In the beginning of the story we learned that Edward has always been there for you, from childhood up on into adulthood. Do you think your relationship with your brother would have been different if he hadn’t always been there to help you out?
Three months ago, I would have said no, it wouldn’t have been any different. And I say that because three months ago, I never stopped to think that it was my constant relying on him that was driving a wedge between us. I didn’t see the little things here or there that he helped me with, adding up to as much as they did. (And I’m not talking about him helping me with buying my home. I knew that was a big deal. I’m not that ignorant) I just thought that the friendship we’d had as kids had just kind of...faded away as we grew older.

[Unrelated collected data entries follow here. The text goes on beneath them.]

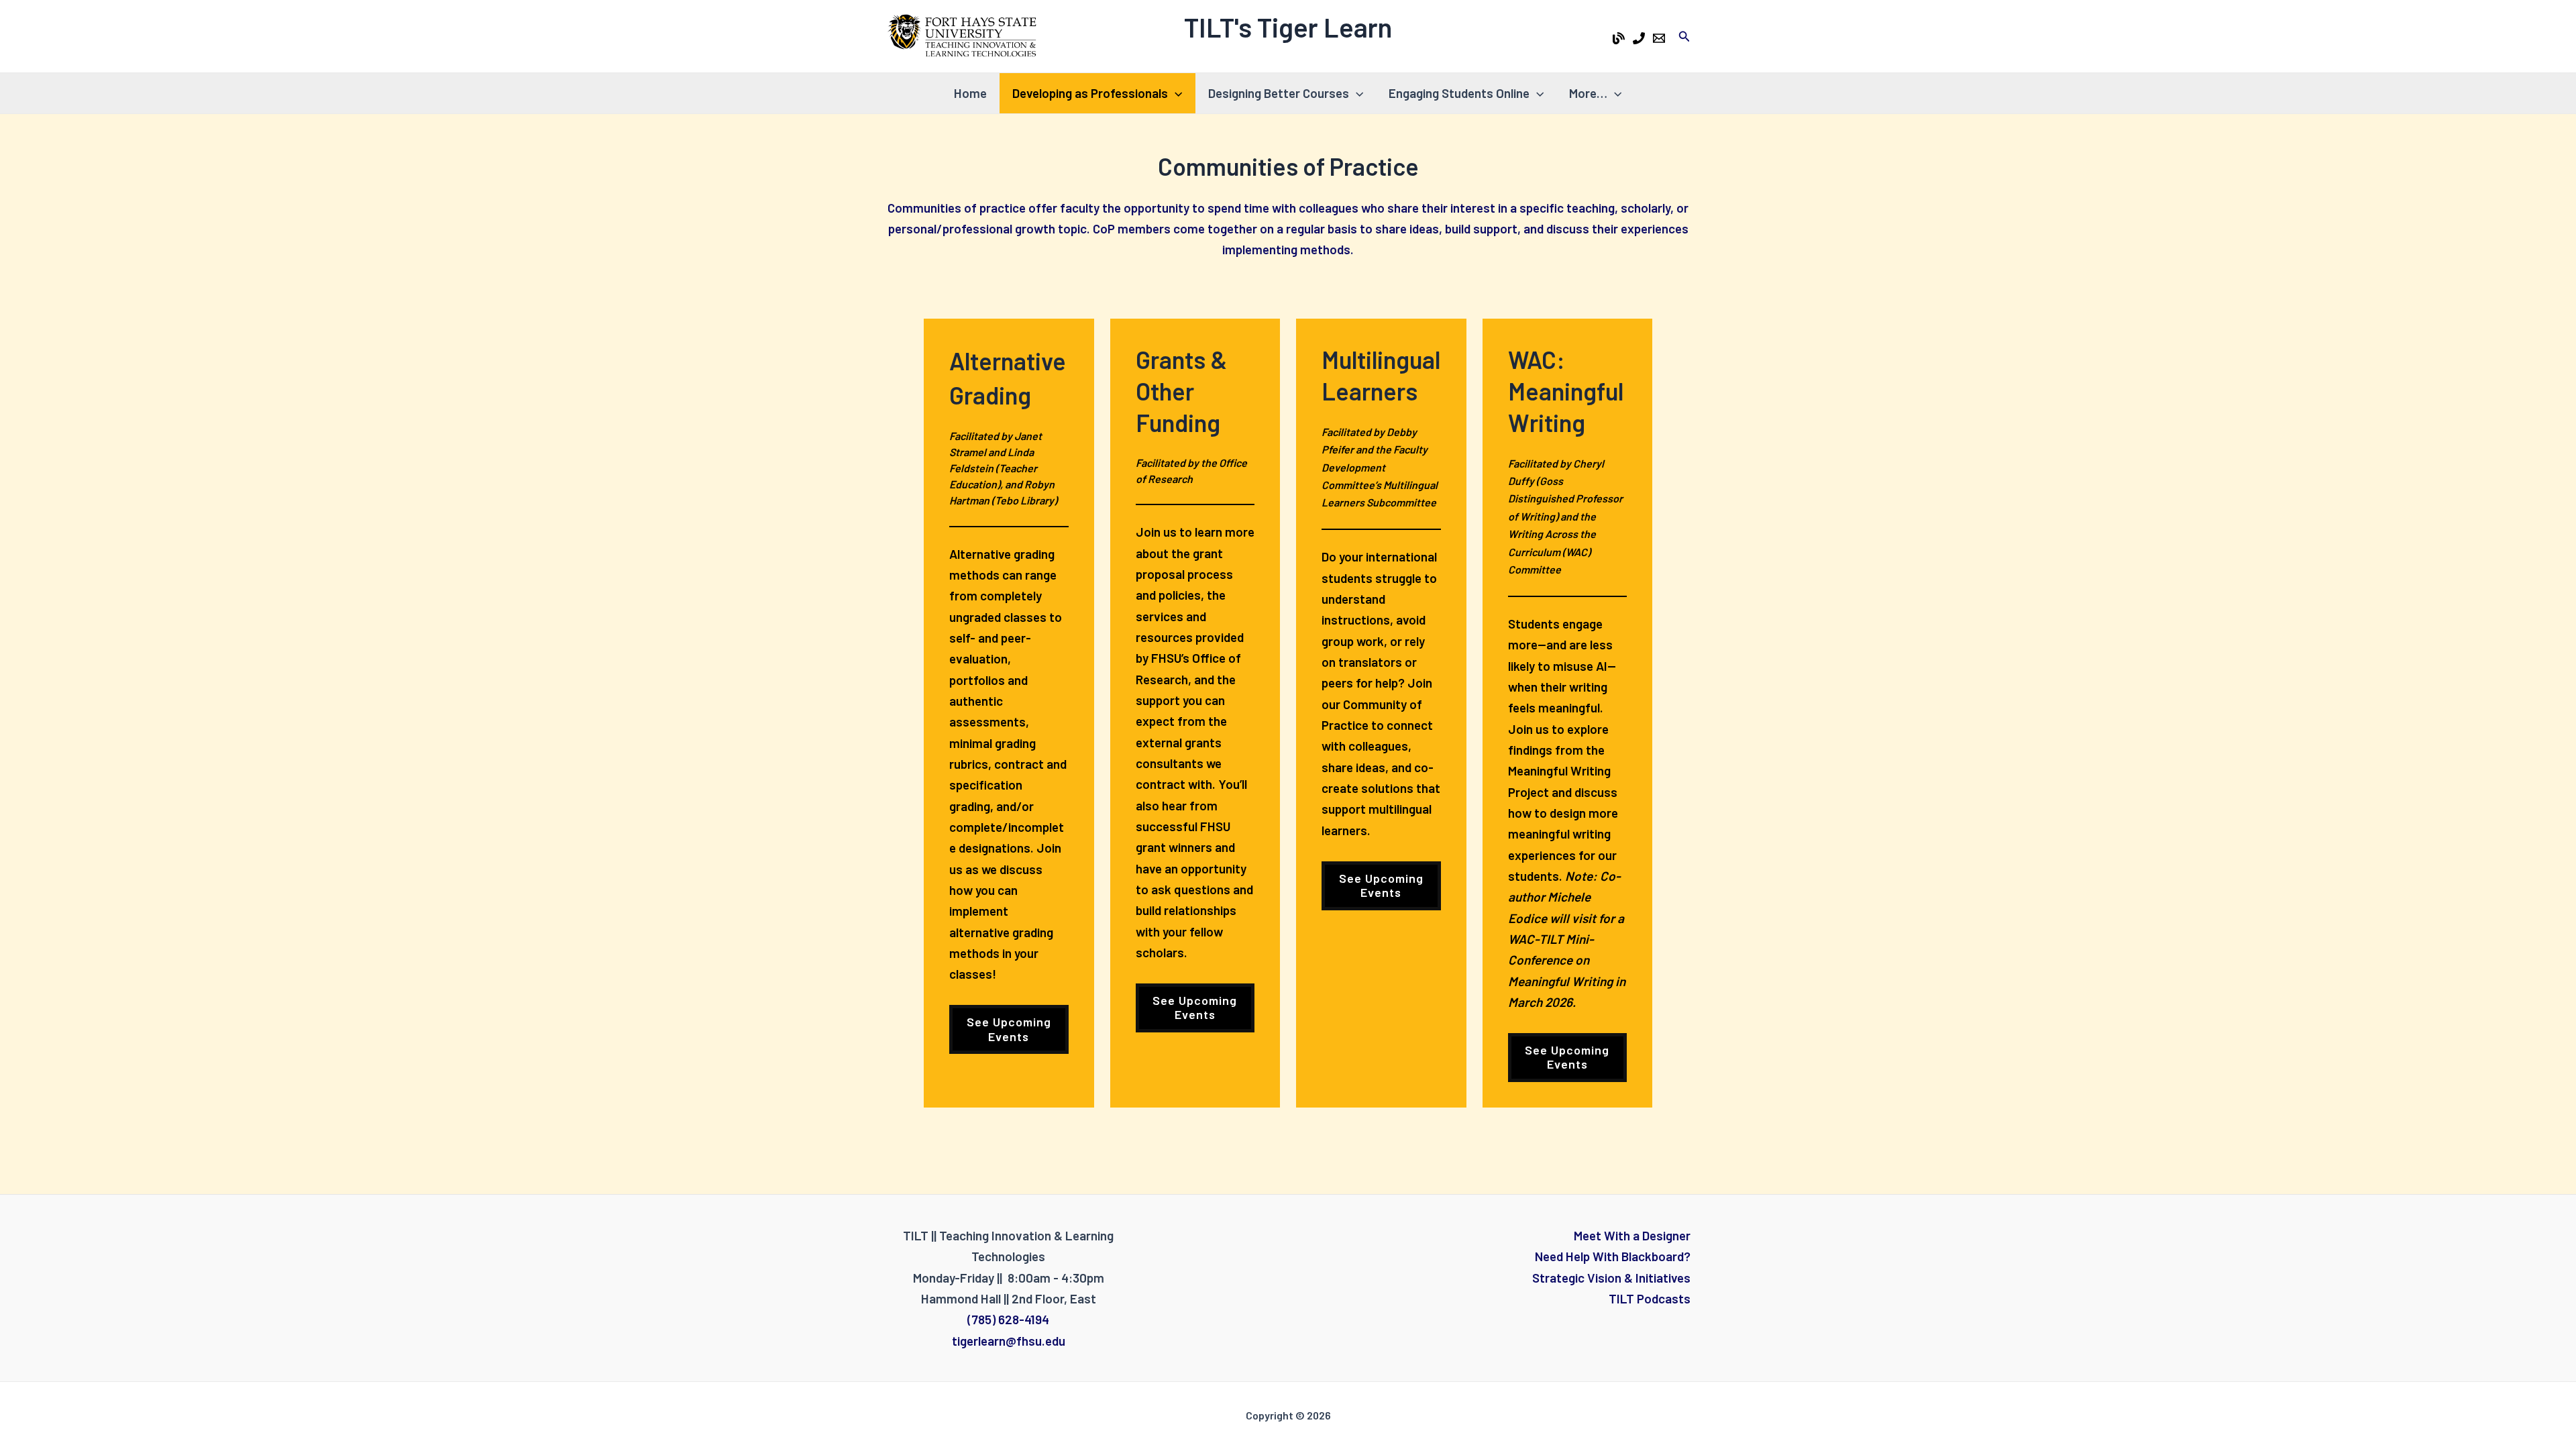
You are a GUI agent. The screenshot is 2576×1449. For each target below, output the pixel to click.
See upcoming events (1009, 1029)
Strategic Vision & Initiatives (1611, 1277)
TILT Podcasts (1649, 1298)
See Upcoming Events (1194, 1007)
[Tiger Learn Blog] (1619, 38)
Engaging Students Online (1459, 93)
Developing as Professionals (1090, 93)
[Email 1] (1659, 38)
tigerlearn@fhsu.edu (1008, 1340)
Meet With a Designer (1632, 1235)
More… (1588, 93)
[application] (1175, 93)
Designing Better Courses (1278, 93)
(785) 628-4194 (1008, 1319)
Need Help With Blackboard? (1612, 1256)
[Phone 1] (1639, 38)
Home (970, 93)
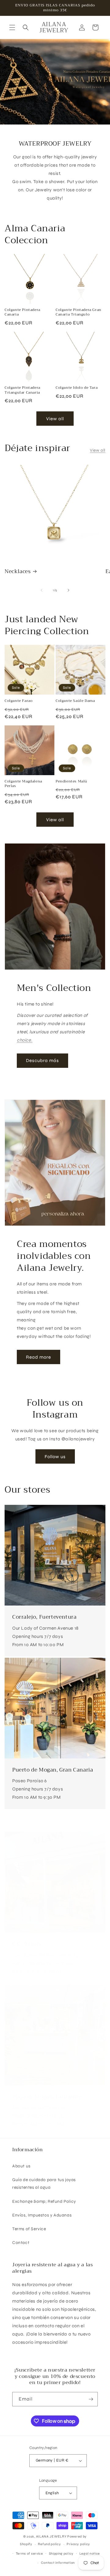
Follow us (55, 1456)
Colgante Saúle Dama (75, 701)
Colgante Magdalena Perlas (23, 784)
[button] (12, 27)
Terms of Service (29, 2228)
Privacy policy (78, 2544)
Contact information (58, 2563)
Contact (20, 2242)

But now I can see that it wasn’t our seven year difference in age, or the fact that I’m the annoying little brother, that drove us apart. I think if he hadn’t helped me, maybe it wouldn’t have taken me so long to start growing the fuck up. I’m not blaming him for that, because I asked for help just as often as he gave it, I’m just saying...in some ways, our strained relationship is both of our faults. Same with him and Jasper, and even him and our father. I think all of our relationships would, or could, have been different if he hadn’t helped us all out so much.
What went through your head when you saw the floor give out beneath Edward?
Damn...honestly? Nothing. I saw his face and the second my brain figured out what was about to happen, it’s like it just shut right the hell off, and I’m kind of glad it did. I don’t think I would have been able to move if something hadn’t switched over to like...autopilot or something. If my brain had actually connected the dots that my brother had fallen through the floor, and could possibly be dead, I would have been completely useless in that situation. It didn’t really hit me until we were in the truck heading to the hospital.
There’s one thing about the night of the fire that I’ve always sort of wondered. Was it a conscious decision to save Bella instead of grabbing Edward?
It was never even an option. I never would have gotten to Edward in time to grab a hold of him. If Edward hadn’t yelled at me to grab Bella, I wouldn’t have even gotten to her in time, and she was a few feet ahead of him between us. I had just managed to get a hold of her hand when a huge section of the floor gave out. It all happened in just a few short seconds.
We know you’ve been back at work for a few weeks now, but can you tell us what went through your head the first time you heard the alarm sound?
I don’t think that’s a moment I’ll ever forget. That whole first day back is burned into my brain. I remember walking in and thinking that at any moment, my brother would stroll around the corner and bark at me for being late...because I was. I’d sat in the parking lot for almost fifteen minutes questioning if I could really go back in there or not. Everyone was cool about it, but I think that was worse than if they’d bitched at me.
I ended up throwing my bag in the TV room because I couldn’t handle being upstairs in the sleeping quarters and seeing my brother’s empty bed. No one had slept in it since the night of the accident, he was the last one, and his wristwatch was still on the headboard shelf. The whole morning I found myself steering clear of areas Edward would typically hang out in because every time I walked into one of those rooms, I couldn’t do anything but focus on the fact that he wasn’t there with us.
When the first call of that shift went out, I thought I’d chilled out enough to handle it, but when I went to grab my gear from my locker, and it all came crashing down again. I don’t know if it’s ever been mentioned in the story or not, but my gear locker is right next to Edward’s in the line-up, and when I went to grab my shit, all I saw was the empty space where his turnout gear should have been hanging. The only things left in his locker were his helmet and his boots. I got even more fucked up when I looked away from it and saw that I’d never changed my gear back out. Edward’s old turnout gear was still hanging in my locker, and because holding up the truck so I could go grab my own wasn’t an option, I had to put it on.
If it wasn’t for Alec clapping me on the back, I would have lost my shit right there.
What’s the atmosphere like at the firehouse with Edward’s continued absence?
Tense...that’s about the best I can describe it. Everyone tries to go about business as usual, but the place just feels empty without him. Some of the guys will try to lighten things up once in a while by talking about shit from before the accident, but sometimes they don’t realize that Edward had been a part of a certain call or whatever until they get to that point in the story. Then it just gets uncomfortable as fuck because no one can laugh anymore and it’s like a cloud of gloom fills the entire house for hours afterward. It sucks, but we’re dealing.